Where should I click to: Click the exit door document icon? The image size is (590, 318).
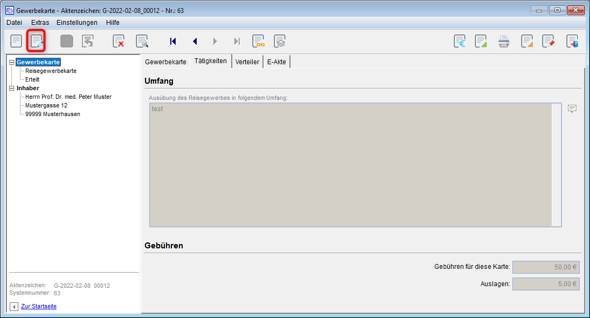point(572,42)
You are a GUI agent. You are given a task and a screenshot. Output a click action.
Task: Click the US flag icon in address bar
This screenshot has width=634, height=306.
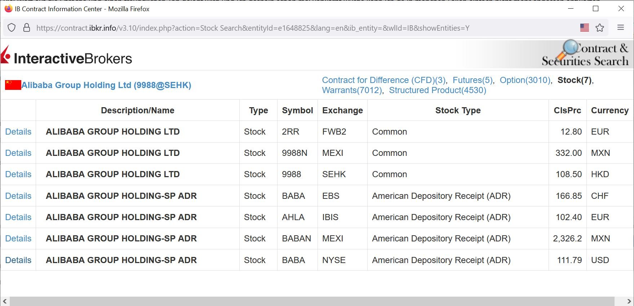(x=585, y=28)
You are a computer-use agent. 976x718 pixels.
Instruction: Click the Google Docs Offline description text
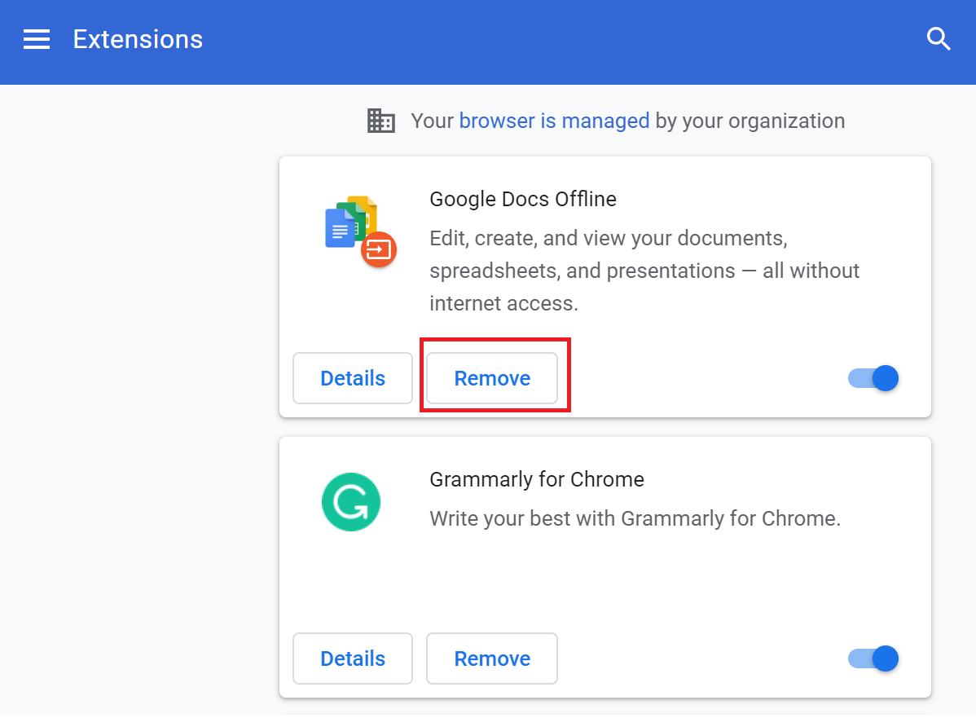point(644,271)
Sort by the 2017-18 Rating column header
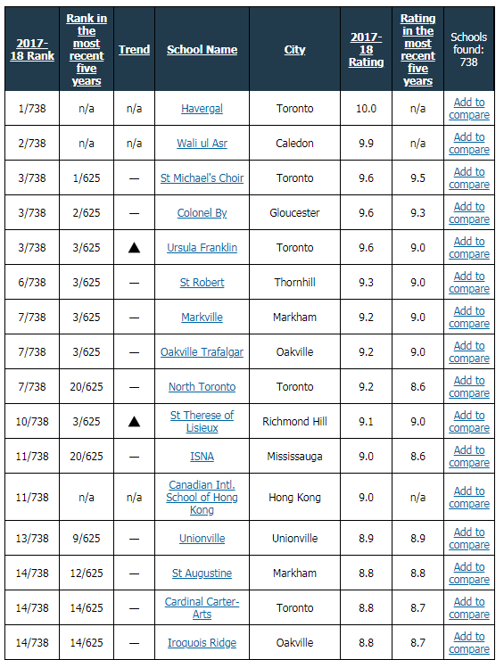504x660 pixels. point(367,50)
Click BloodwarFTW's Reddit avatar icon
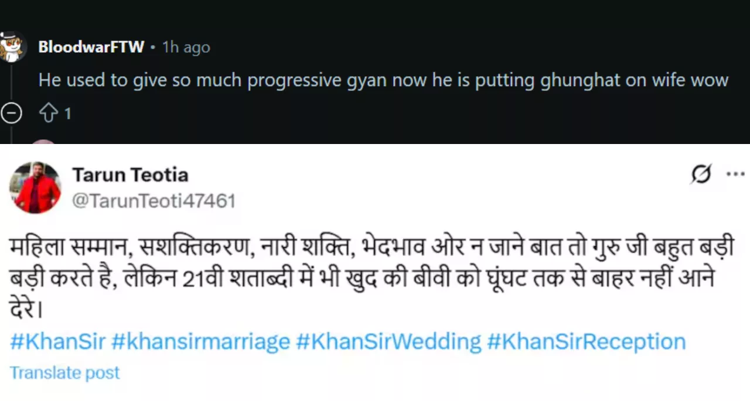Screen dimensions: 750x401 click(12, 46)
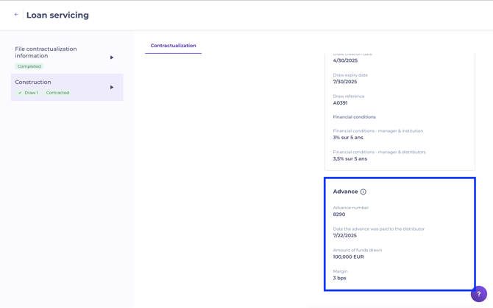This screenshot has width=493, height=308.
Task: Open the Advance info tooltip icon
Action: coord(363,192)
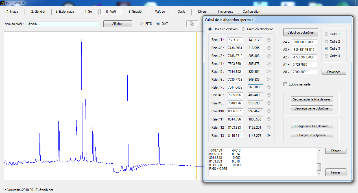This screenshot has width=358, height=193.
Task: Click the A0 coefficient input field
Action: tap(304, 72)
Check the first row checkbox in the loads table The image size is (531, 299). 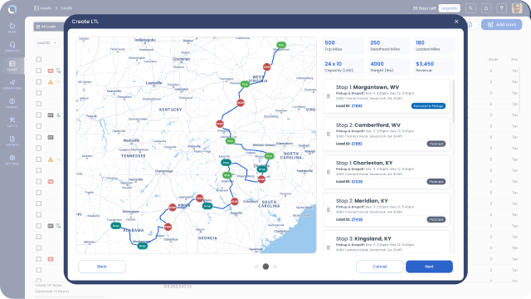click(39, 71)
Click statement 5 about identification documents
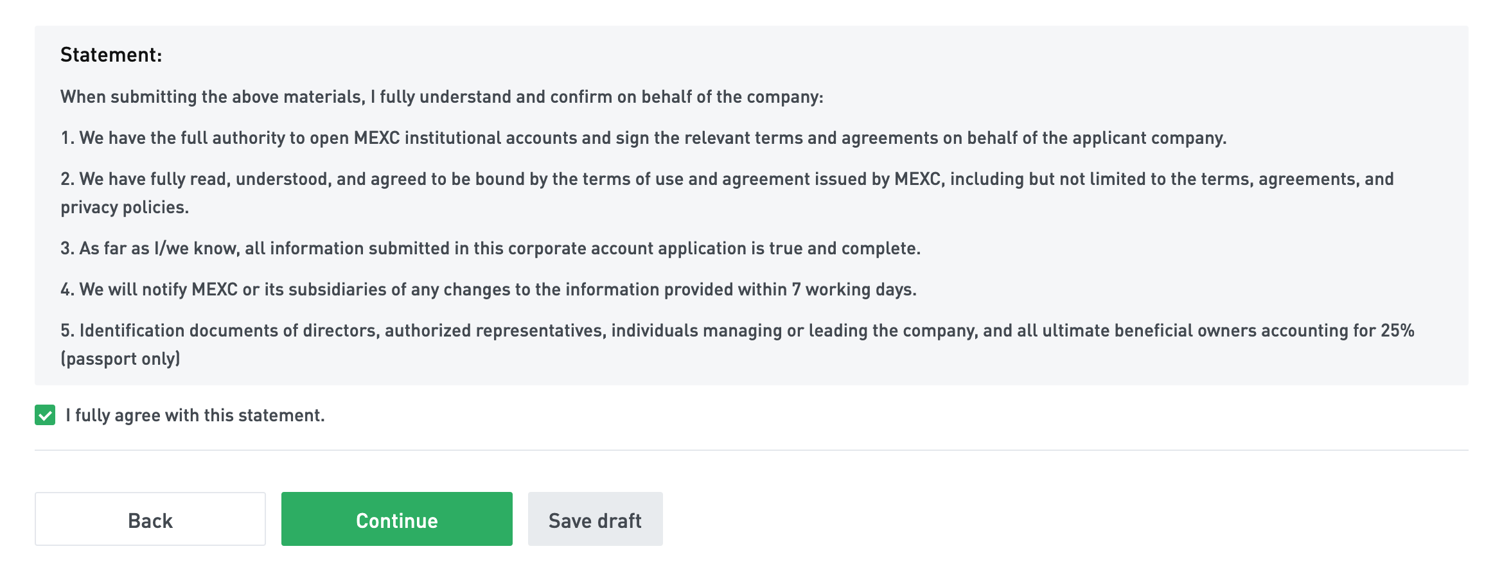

################

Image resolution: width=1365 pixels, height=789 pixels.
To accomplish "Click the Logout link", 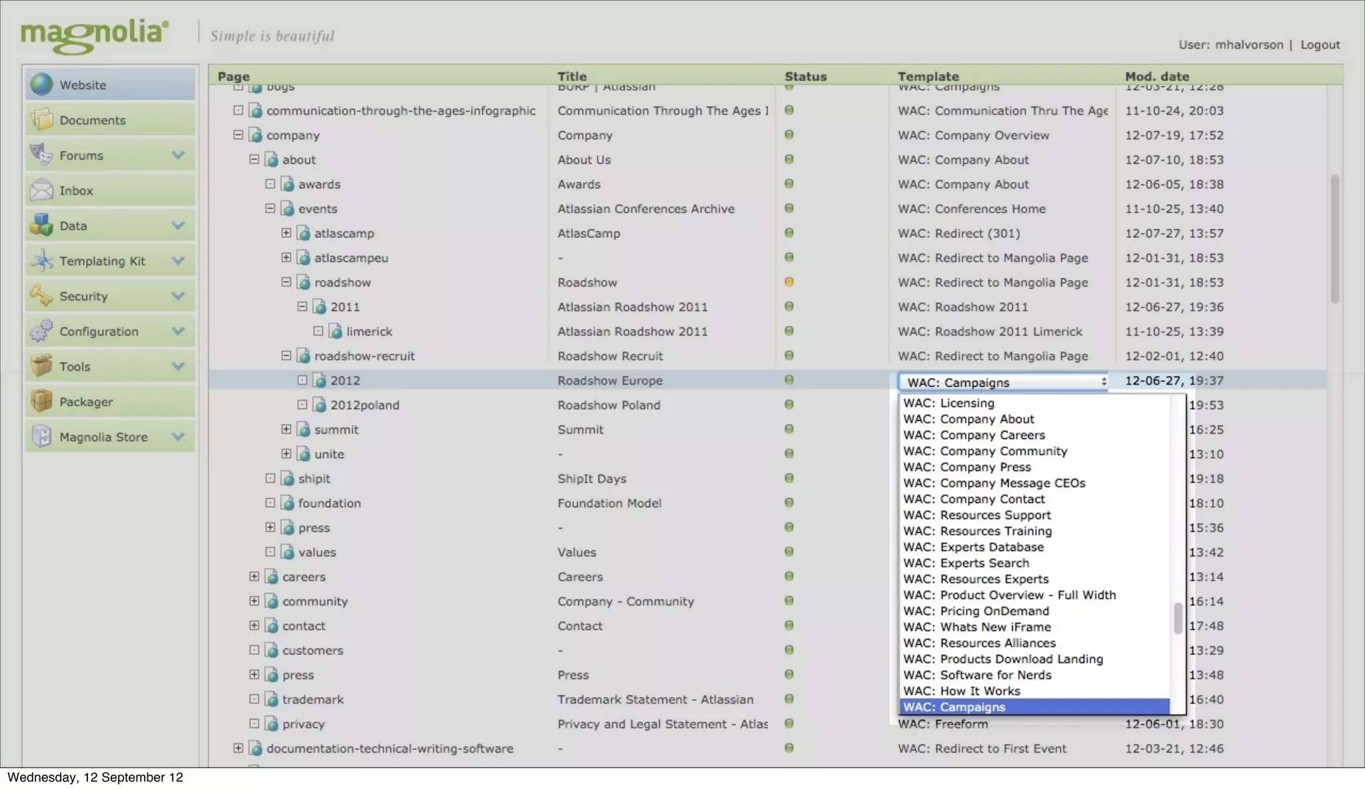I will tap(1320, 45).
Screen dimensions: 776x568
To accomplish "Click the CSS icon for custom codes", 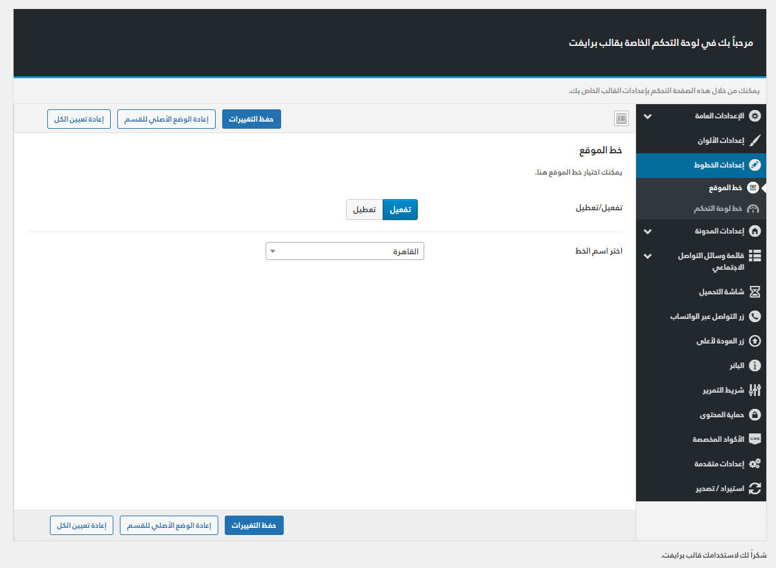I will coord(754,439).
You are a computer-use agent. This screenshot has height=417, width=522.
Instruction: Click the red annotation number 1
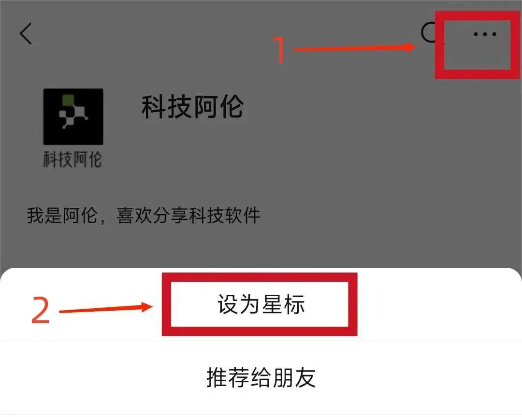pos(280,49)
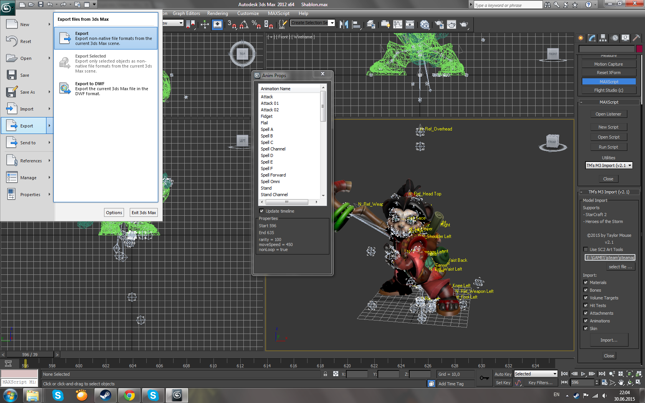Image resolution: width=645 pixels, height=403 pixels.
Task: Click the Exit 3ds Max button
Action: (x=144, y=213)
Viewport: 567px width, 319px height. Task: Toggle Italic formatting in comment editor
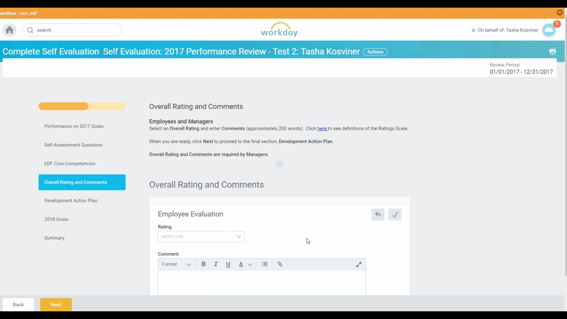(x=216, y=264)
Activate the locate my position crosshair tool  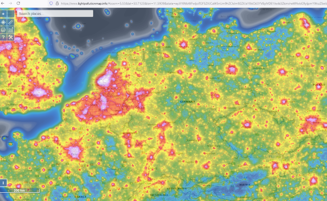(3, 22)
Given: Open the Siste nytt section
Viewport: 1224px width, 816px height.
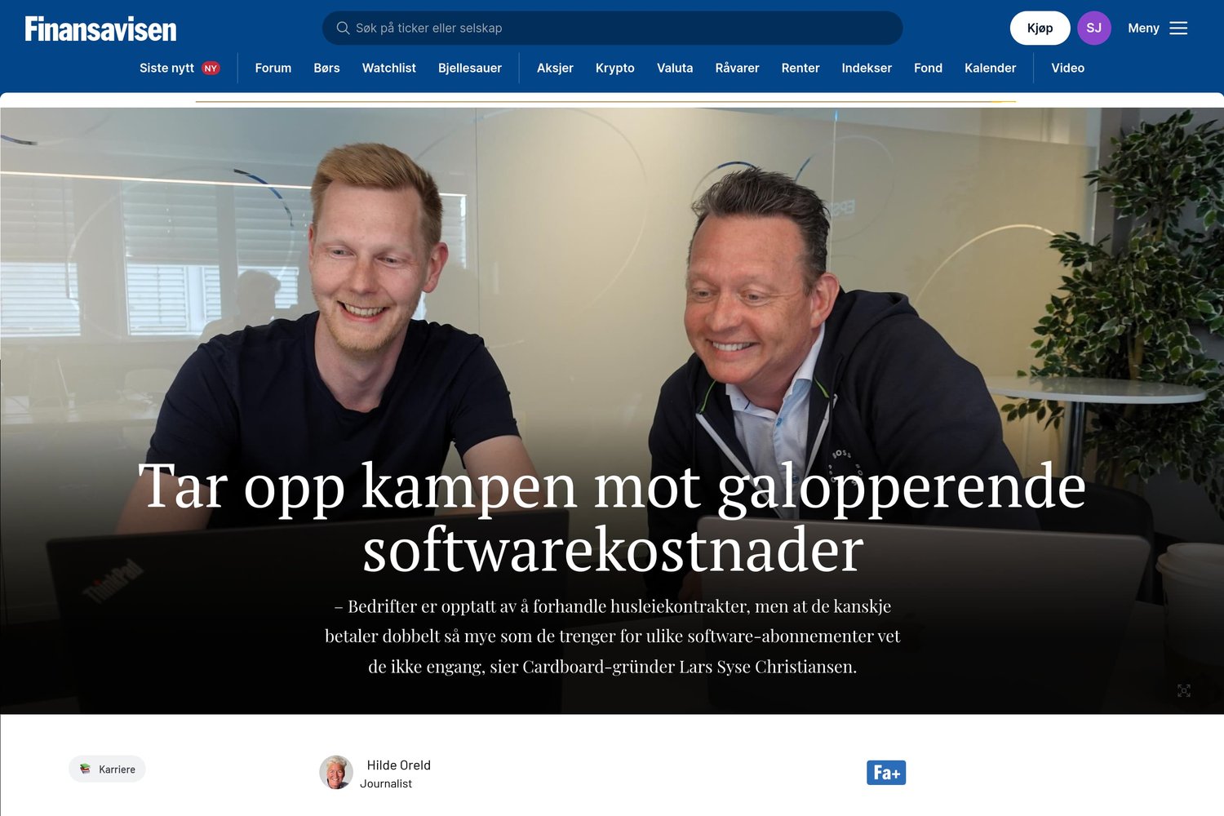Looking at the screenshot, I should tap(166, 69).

################

(To do) Reproduce the lines exactly, from the line containing "Given: Open the Siste nytt section" through the line containing "Looking at the", both included, and omit the pictures from your answer.

(Worked solution)
Given: Open the Siste nytt section
Viewport: 1224px width, 816px height.
Looking at the screenshot, I should tap(166, 69).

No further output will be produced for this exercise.